Le conflit entre la Russie et l’Ukraine, déclenché par l’invasion russe en février 2022, persiste en raison de facteurs géopolitiques complexes, de divergences profondes sur la souveraineté territoriale et de l’absence de solutions diplomatiques durables.
Contexte factuel
Depuis le début de l’invasion russe à grande échelle le 24 février 2022, les Nations unies ont recensé au moins 15 172 civils tués et 41 378 blessés en Ukraine. En 2025, les pertes civiles ont considérablement augmenté, avec 2 526 morts et 12 162 blessés, soit une hausse de 31 % par rapport à 2024. L’utilisation accrue d’armes à longue portée par la Russie a été responsable de 35 % des pertes civiles en 2025. (ukrinform.fr)

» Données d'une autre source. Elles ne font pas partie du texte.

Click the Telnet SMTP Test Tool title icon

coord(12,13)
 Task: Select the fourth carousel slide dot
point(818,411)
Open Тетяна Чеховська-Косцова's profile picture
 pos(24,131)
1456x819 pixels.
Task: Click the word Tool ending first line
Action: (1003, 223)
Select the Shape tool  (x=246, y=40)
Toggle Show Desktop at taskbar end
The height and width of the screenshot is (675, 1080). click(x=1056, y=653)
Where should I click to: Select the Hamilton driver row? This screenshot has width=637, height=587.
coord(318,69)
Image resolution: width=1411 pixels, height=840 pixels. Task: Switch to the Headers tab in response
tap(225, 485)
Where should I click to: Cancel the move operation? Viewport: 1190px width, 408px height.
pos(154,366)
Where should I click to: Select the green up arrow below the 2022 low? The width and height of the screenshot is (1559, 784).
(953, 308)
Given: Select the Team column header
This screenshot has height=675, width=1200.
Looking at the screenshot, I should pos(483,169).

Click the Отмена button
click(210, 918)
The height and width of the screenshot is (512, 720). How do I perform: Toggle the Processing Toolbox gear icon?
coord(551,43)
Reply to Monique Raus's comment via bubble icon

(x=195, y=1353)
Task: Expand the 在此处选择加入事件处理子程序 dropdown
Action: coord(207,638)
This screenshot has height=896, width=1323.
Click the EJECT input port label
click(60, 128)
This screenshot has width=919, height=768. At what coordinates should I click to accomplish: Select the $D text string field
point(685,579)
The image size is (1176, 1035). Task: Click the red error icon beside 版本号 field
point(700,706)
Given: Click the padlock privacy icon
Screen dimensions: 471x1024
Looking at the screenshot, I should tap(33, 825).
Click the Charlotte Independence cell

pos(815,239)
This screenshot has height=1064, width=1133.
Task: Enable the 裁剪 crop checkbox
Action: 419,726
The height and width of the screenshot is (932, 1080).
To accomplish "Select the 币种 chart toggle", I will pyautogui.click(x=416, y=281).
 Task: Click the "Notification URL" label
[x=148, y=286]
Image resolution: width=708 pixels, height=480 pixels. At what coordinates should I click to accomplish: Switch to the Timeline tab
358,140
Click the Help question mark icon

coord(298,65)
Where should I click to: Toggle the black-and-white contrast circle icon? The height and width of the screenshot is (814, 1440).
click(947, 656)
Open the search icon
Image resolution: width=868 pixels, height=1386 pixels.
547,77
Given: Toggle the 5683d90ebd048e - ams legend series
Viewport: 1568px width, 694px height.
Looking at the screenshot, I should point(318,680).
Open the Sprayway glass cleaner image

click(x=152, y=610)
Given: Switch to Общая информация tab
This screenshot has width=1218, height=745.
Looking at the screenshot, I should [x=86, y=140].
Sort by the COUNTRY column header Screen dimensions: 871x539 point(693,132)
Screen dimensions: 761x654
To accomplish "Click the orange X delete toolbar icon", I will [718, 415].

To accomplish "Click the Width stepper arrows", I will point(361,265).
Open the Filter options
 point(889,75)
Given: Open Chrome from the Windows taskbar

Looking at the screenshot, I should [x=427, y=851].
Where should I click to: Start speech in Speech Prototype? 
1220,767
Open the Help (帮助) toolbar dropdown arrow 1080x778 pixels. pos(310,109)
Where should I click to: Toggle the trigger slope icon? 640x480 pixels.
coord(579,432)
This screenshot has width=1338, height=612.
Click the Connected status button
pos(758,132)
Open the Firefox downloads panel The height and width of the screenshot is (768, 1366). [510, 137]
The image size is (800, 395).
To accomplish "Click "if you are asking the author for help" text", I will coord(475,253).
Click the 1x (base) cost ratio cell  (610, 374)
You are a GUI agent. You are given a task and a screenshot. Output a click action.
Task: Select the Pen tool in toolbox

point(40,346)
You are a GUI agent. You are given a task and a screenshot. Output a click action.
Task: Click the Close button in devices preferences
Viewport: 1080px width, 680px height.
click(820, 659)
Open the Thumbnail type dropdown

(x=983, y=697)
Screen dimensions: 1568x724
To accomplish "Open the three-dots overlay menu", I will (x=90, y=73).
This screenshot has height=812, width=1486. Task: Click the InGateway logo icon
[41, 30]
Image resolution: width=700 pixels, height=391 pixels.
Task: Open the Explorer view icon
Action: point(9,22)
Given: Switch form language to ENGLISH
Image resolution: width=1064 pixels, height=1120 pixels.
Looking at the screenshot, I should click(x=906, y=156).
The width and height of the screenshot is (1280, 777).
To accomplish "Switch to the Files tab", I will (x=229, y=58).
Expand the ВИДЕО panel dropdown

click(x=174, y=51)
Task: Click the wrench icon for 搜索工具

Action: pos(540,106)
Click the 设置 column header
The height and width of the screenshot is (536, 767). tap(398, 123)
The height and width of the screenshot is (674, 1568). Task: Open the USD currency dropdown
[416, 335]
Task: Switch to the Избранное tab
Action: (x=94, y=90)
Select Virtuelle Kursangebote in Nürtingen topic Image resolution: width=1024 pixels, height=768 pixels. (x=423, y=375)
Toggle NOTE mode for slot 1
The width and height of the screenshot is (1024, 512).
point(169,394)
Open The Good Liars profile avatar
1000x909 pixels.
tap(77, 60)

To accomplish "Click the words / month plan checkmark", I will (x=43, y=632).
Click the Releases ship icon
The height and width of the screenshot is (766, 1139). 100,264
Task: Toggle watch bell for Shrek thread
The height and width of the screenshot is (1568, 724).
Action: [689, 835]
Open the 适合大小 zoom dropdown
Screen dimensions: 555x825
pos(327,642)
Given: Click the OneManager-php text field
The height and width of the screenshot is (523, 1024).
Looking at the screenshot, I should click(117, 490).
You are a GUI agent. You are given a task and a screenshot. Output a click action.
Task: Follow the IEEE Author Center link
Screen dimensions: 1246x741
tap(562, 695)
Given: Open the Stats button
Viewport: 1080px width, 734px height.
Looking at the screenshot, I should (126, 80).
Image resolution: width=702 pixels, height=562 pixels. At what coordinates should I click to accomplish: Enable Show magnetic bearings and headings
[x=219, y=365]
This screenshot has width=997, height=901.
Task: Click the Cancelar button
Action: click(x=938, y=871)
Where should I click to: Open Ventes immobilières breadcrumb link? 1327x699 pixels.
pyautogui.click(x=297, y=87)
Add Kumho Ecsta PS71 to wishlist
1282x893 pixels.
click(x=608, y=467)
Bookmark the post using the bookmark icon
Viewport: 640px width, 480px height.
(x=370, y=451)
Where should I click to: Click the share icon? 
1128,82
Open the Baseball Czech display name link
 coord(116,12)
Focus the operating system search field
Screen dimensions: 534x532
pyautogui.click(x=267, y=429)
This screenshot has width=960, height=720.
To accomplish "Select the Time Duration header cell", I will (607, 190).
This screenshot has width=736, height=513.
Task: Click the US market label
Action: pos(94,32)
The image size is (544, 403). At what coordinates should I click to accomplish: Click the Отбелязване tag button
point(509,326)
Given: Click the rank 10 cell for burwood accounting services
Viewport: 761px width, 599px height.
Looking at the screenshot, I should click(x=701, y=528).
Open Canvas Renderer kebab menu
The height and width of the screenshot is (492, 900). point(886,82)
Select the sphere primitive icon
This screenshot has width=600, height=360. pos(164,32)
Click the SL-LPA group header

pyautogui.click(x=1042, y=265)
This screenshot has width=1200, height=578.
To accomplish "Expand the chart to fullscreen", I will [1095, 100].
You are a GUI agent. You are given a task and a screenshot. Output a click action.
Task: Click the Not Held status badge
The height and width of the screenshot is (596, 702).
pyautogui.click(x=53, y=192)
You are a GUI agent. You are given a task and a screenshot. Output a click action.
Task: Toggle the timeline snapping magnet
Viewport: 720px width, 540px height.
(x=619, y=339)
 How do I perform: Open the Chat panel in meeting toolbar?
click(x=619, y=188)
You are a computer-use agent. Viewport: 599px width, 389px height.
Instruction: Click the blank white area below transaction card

Sur le plan militaire, les pertes humaines sont également significatives. Selon le Center for Strategic and International Studies (CSIS), le nombre total de victimes russes et ukrainiennes serait de 1,8 million et pourrait atteindre deux millions au printemps 2026. Moscou a subi le plus gros des pertes, avec 325 000 morts sur un total estimé à 1,2 million de victimes depuis l’invasion de l’Ukraine il y a près de quatre ans. (boursorama.com)
En termes de territoire, la Russie a réalisé en 2025 sa plus forte avancée depuis le début de l’invasion, s’emparant de plus de 5 600 km² de territoire ukrainien, soit davantage que les années 2024 et 2023 réunies. (leparisien.fr)
Conséquence directe
L’intensification des combats et l’absence de solution diplomatique ont entraîné une détérioration continue de la situation humanitaire en Ukraine, avec des pertes civiles croissantes et des destructions d’infrastructures essentielles.